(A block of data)
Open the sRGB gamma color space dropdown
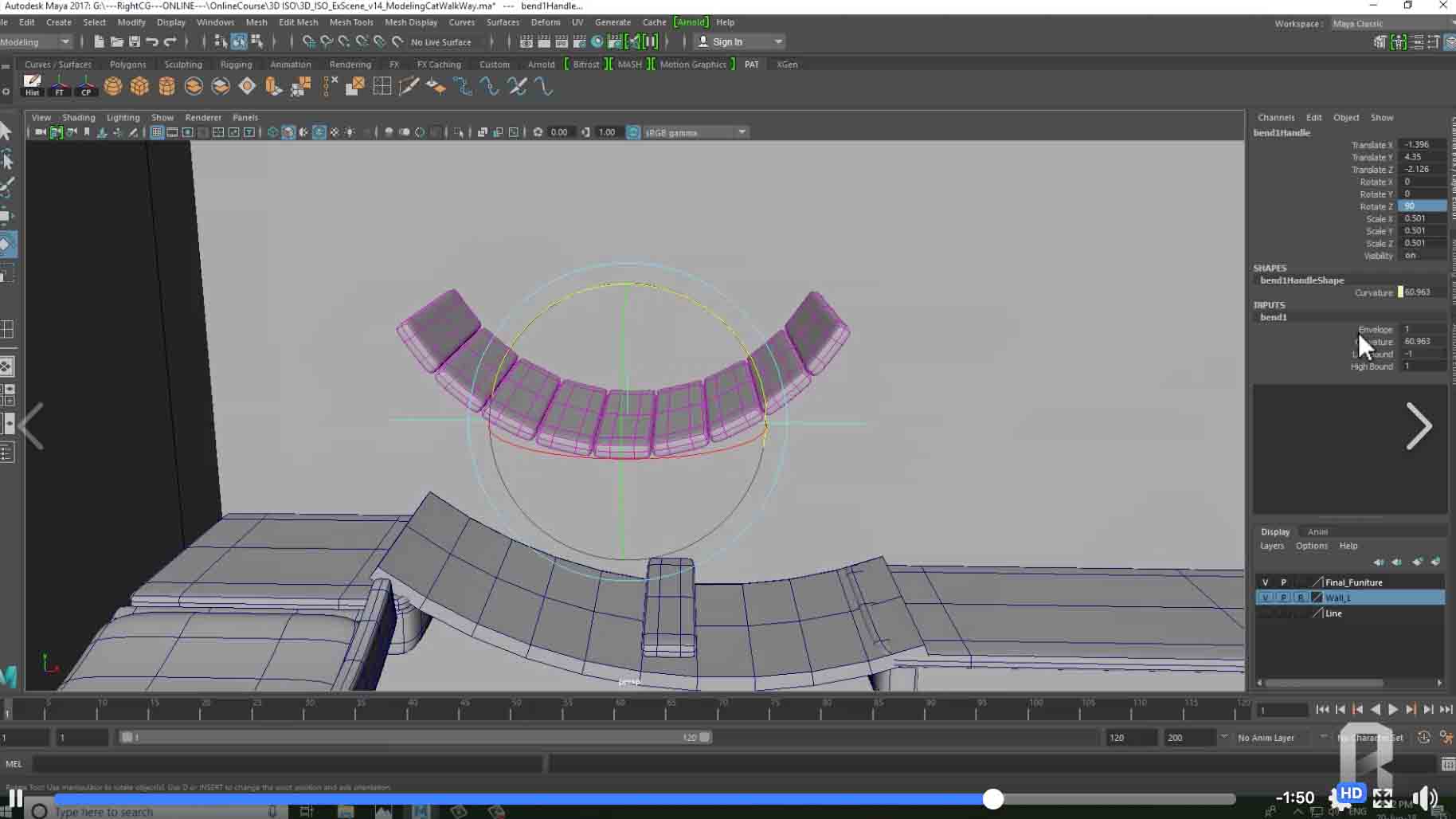 coord(742,132)
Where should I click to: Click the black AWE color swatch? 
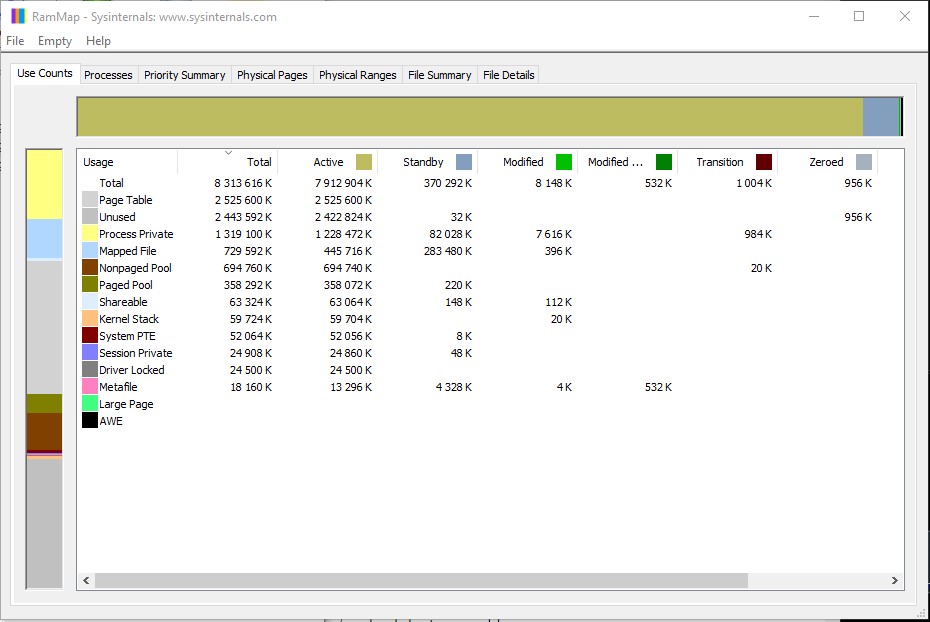pyautogui.click(x=90, y=421)
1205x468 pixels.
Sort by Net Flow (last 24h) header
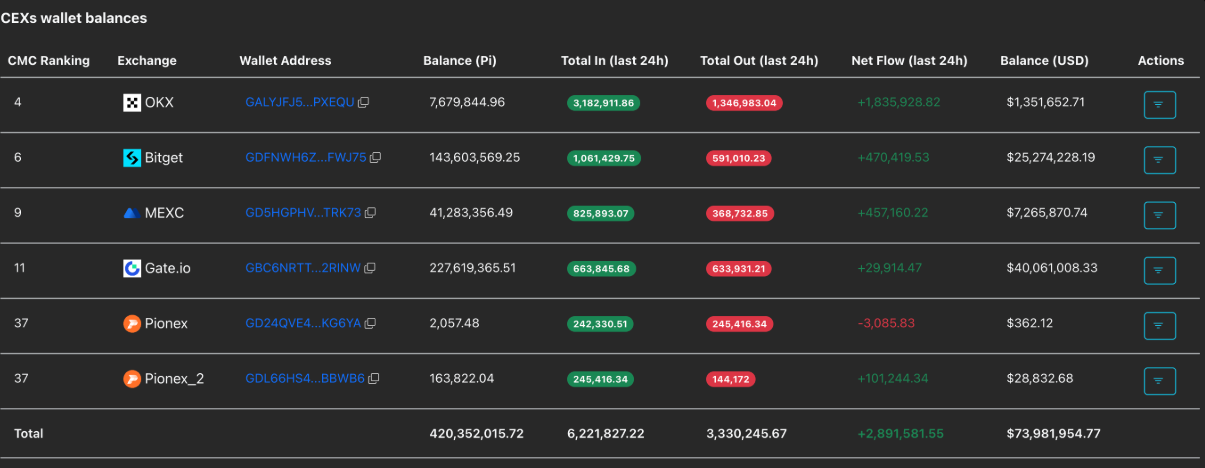(x=908, y=61)
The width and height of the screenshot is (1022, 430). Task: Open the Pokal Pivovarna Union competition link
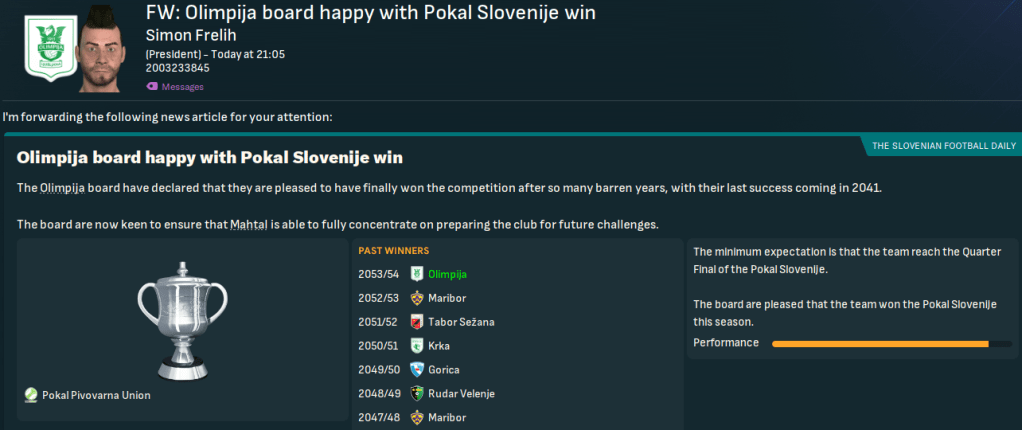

__Instructions for the task__
Rewrite all of the entries with "dropdown" renamed to "menu" and nothing else altered. Leave out the pictures.

__Response to the exercise__
Open the sRGB gamma color space menu
 coord(742,132)
Where should I click to: Click the black AWE color swatch? 
pyautogui.click(x=90, y=421)
1205x468 pixels.
Sort by Net Flow (last 24h) header
(x=908, y=61)
The width and height of the screenshot is (1022, 430). Task: Open the Pokal Pivovarna Union competition link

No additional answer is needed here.